◆ **TRY IT**: Extract all data as written.

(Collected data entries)
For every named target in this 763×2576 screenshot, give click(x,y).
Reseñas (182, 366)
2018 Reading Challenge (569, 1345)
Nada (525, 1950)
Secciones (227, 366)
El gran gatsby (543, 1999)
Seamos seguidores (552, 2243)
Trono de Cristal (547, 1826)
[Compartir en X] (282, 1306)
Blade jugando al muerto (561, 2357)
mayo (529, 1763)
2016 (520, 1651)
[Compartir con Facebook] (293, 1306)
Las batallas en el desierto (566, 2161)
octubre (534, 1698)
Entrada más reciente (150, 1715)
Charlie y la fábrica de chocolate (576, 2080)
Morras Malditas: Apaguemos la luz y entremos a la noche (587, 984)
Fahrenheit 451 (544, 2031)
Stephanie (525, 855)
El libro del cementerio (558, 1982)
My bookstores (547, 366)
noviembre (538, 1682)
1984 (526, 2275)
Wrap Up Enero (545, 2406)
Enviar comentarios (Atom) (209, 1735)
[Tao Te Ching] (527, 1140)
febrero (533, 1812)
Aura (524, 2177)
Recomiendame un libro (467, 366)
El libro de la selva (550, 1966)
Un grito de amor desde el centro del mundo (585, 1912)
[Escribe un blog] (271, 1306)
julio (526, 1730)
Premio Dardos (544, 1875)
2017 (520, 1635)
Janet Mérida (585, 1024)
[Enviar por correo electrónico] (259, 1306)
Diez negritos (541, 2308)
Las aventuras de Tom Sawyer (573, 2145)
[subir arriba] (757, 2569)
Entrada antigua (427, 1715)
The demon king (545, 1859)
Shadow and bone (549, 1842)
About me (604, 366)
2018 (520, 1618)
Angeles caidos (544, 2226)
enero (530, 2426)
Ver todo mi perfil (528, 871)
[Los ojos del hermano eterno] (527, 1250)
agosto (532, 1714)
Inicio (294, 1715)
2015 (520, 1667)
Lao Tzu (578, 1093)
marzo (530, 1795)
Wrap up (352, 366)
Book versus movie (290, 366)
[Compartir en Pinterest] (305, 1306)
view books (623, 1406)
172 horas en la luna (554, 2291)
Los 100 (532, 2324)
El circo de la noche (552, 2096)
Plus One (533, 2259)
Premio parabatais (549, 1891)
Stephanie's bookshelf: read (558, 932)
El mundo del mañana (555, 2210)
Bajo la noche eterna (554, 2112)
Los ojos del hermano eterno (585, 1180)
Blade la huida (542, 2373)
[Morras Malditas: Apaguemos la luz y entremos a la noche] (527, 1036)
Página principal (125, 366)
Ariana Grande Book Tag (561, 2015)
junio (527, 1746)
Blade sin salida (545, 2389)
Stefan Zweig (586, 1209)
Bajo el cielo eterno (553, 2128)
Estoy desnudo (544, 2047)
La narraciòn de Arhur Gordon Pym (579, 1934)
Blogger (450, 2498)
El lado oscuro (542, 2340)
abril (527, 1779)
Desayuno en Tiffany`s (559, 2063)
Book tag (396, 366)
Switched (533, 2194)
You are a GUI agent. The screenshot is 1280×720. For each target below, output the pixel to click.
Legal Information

◆ **RESULT OF THIS EXERCISE**:
For every named target in this 763×2576 screenshot, give click(x,y).
Reseñas (182, 366)
2018 Reading Challenge (569, 1345)
Nada (525, 1950)
Secciones (227, 366)
El gran gatsby (543, 1999)
Seamos seguidores (552, 2243)
Trono de Cristal (547, 1826)
[Compartir en X] (282, 1306)
Blade jugando al muerto (561, 2357)
mayo (529, 1763)
2016 (520, 1651)
[Compartir con Facebook] (293, 1306)
Las batallas en el desierto (566, 2161)
octubre (534, 1698)
Entrada más reciente (150, 1715)
Charlie y la fábrica de chocolate (576, 2080)
Morras Malditas: Apaguemos la luz y entremos a la noche (587, 984)
Fahrenheit 451 (544, 2031)
Stephanie (525, 855)
El libro del cementerio (558, 1982)
My bookstores (547, 366)
noviembre (538, 1682)
1984 (526, 2275)
Wrap Up Enero (545, 2406)
Enviar comentarios (Atom) (209, 1735)
[Tao Te Ching] (527, 1140)
febrero (533, 1812)
Aura (524, 2177)
Recomiendame un libro (467, 366)
El libro de la selva (550, 1966)
Un grito de amor desde el centro del mundo (585, 1912)
[Escribe un blog] (271, 1306)
julio (526, 1730)
Premio Dardos (544, 1875)
2017 (520, 1635)
Janet Mérida (585, 1024)
[Enviar por correo electrónico] (259, 1306)
Diez negritos (541, 2308)
Las aventuras de Tom Sawyer (573, 2145)
[subir arriba] (757, 2569)
Entrada antigua (427, 1715)
The demon king (545, 1859)
Shadow and bone (549, 1842)
About me (604, 366)
2018 (520, 1618)
Angeles caidos (544, 2226)
enero (530, 2426)
Ver todo mi perfil (528, 871)
[Los ojos del hermano eterno] (527, 1250)
agosto (532, 1714)
Inicio (294, 1715)
2015 (520, 1667)
Lao Tzu (578, 1093)
marzo (530, 1795)
Wrap up (352, 366)
Book versus movie (290, 366)
[Compartir en Pinterest] (305, 1306)
view books (623, 1406)
172 horas en la luna (554, 2291)
Los 100 (532, 2324)
El circo de la noche (552, 2096)
Plus One (533, 2259)
Premio parabatais (549, 1891)
Stephanie's bookshelf: read (558, 932)
El mundo del mañana (555, 2210)
Bajo la noche eterna (554, 2112)
Los ojos del hermano eterno (585, 1180)
Blade la huida (542, 2373)
[Morras Malditas: Apaguemos la luz y entremos a la noche] (527, 1036)
Página principal (125, 366)
Ariana Grande Book Tag (561, 2015)
junio (527, 1746)
Blade sin salida (545, 2389)
Stefan Zweig (586, 1209)
Bajo el cielo eterno (553, 2128)
Estoy desnudo (544, 2047)
La narraciòn de Arhur Gordon Pym (579, 1934)
Blogger (450, 2498)
El lado oscuro (542, 2340)
abril (527, 1779)
Desayuno en Tiffany`s (559, 2063)
Book tag (396, 366)
Switched (533, 2194)
You are a GUI agent. The screenshot is 1280×720. For each target below, output the pixel to click.
Legal Information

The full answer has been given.